Spring 2018
A Way to Make Things Disappear

Prof. George Eleftheriades is developing a radar-evading technology that he thinks could be used one day to make anything invisible

Illustration of a pair of shoes casting the shadow of a person.

Illustration: Karolis Strautniekas.

In the world of Harry Potter, wizards who want to disappear simply put on a magic cloak that renders them invisible.

No such garment exists in our world (yet), but a U of T engineering professor is working on a material that could be wrapped around an object to make it undetectable to radar. And he thinks the same technology could be used to make anything – even a human being – invisible to the naked eye.

“It’s a matter of putting the resources together and focusing on that goal,” says George Eleftheriades, who is also director of the Centre for Reconfigurable Electromagnetic Surfaces.

Making an object invisible – whether to radar or the human eye – relies on the same principle of reflection.

When light hits an object and bounces back, the eye sees the reflection. In the case of radar, an antenna sends out radio waves that hit an object and then bounce back to a receiver. This equipment can determine the size, range and speed of the object and then present the information on a screen.

Some airplanes use “stealth technology” comprising a unique shape and surface material to absorb and redirect the radio waves. But they can still be illuminated by radar devices acting together from different angles.

The innovation Eleftheriades and his researchers have developed is an “active cloaking technology” that uses tiny antennas to emit signals matching the radar wave frequency. This leaves the incoming waves undisturbed. “It’s as if the waves are passing right through the object,” says Eleftheriades.

Over the next two years, he and his research team plan to develop a thin, flexible material embedded with these antennas that could be wrapped around any size or shape of object to hide it from radar.

They are also working on fine-tuning the cloaking signals so they can be adjusted in real time to match different incoming radio waves – much like how noise-cancelling headphones mute fluctuating sound waves.
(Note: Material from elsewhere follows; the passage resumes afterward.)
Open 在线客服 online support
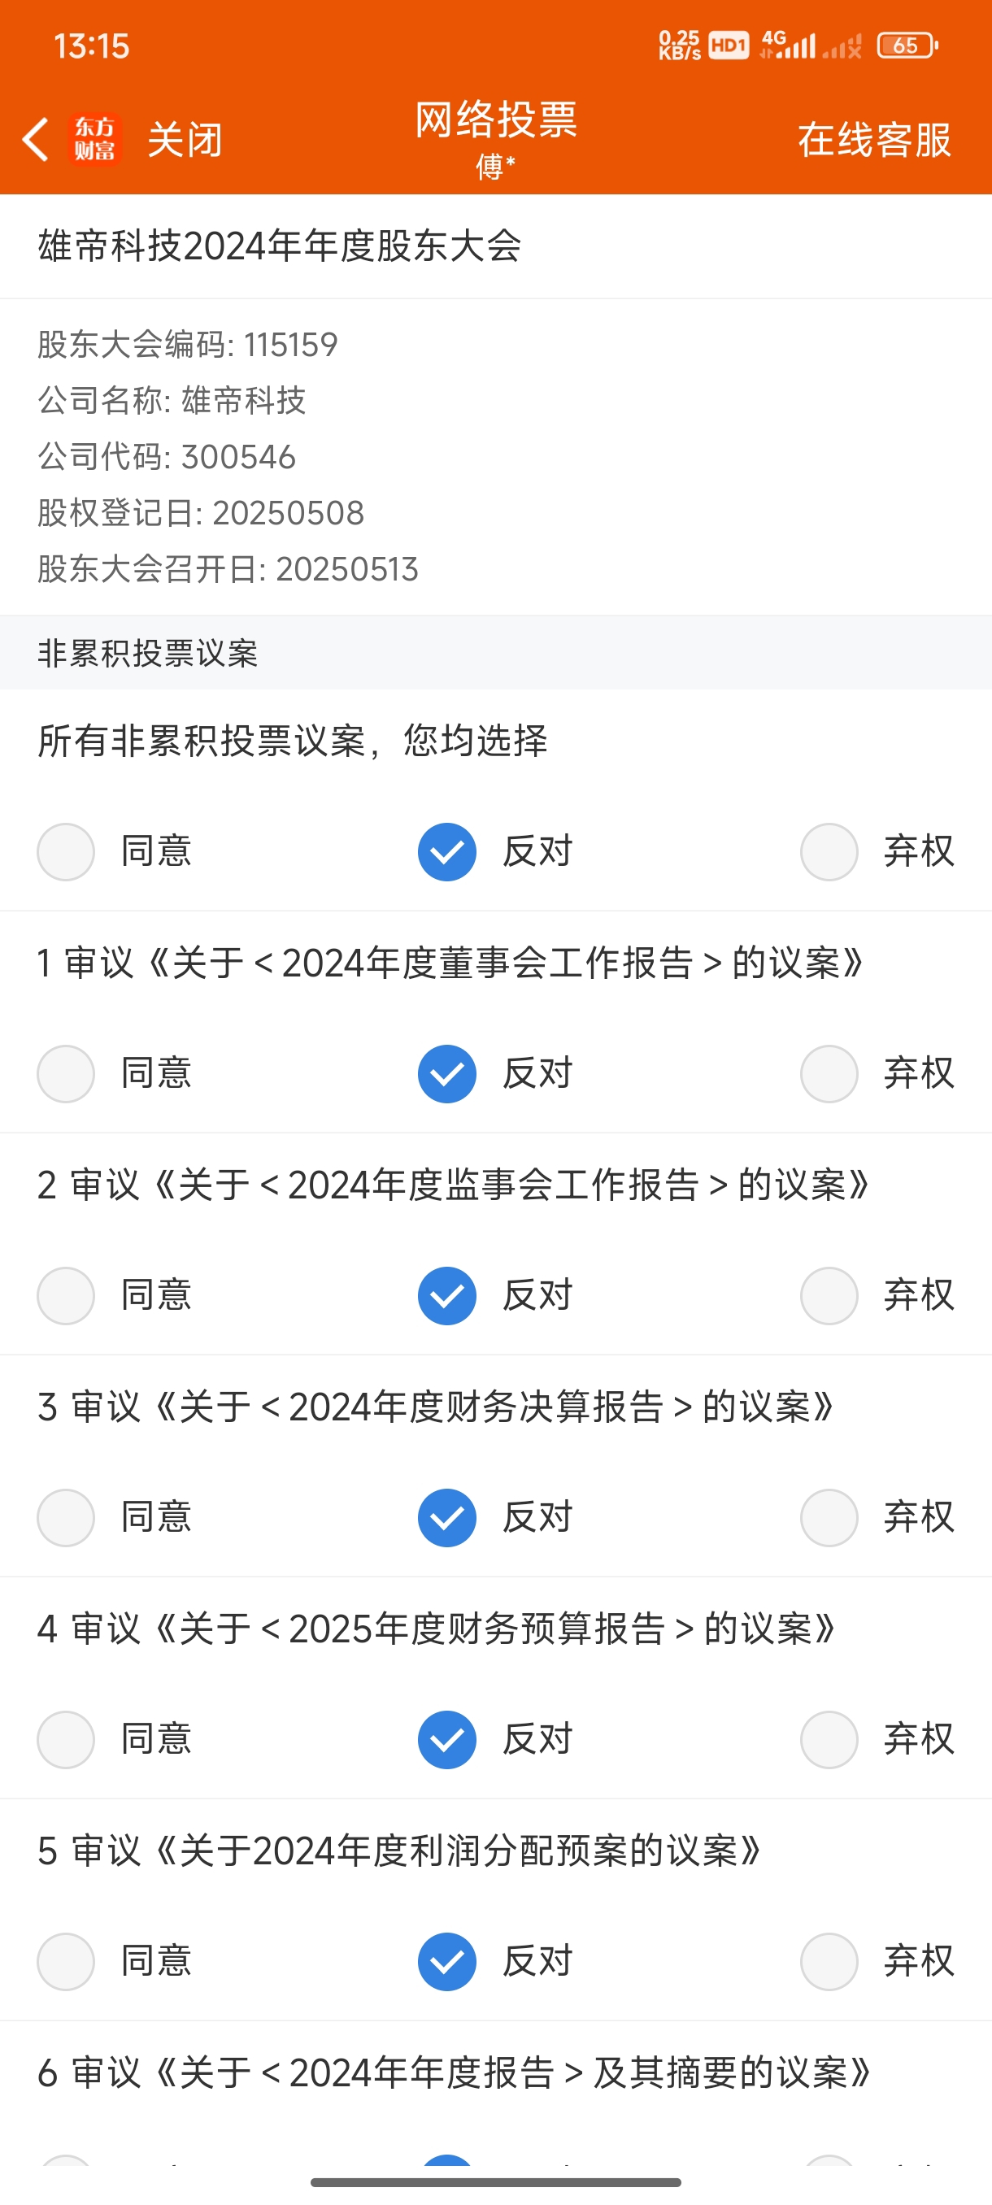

Although the technology’s military applications are clear, Eleftheriades sees potential commercial uses as well. For example, structures that impede cellphone transmissions could be cloaked to allow these signals to pass freely.

Adapting the technology to make objects invisible to the human eye would be more complex but far from impossible, he says.

Instead of using microwaves to cancel incoming radio waves, the antennas would emit waves of light to match and cancel any visible reflection travelling back to the human eye.

The challenge is huge: there would have to be millions of antennas embedded in the material (instead of thousands) and they would have to be much smaller. The cloak would need a reliable power source and would have to be able to match incoming light waves as they fluctuate in real time.

To be practical for humans, the cloak would also have to be extremely thin and flexible. “But we could do it in five to 10 years with a dedicated effort,” says Eleftheriades. “A computer chip has billions of transistors in it, so we already have shown we can master this kind of complexity and scale.”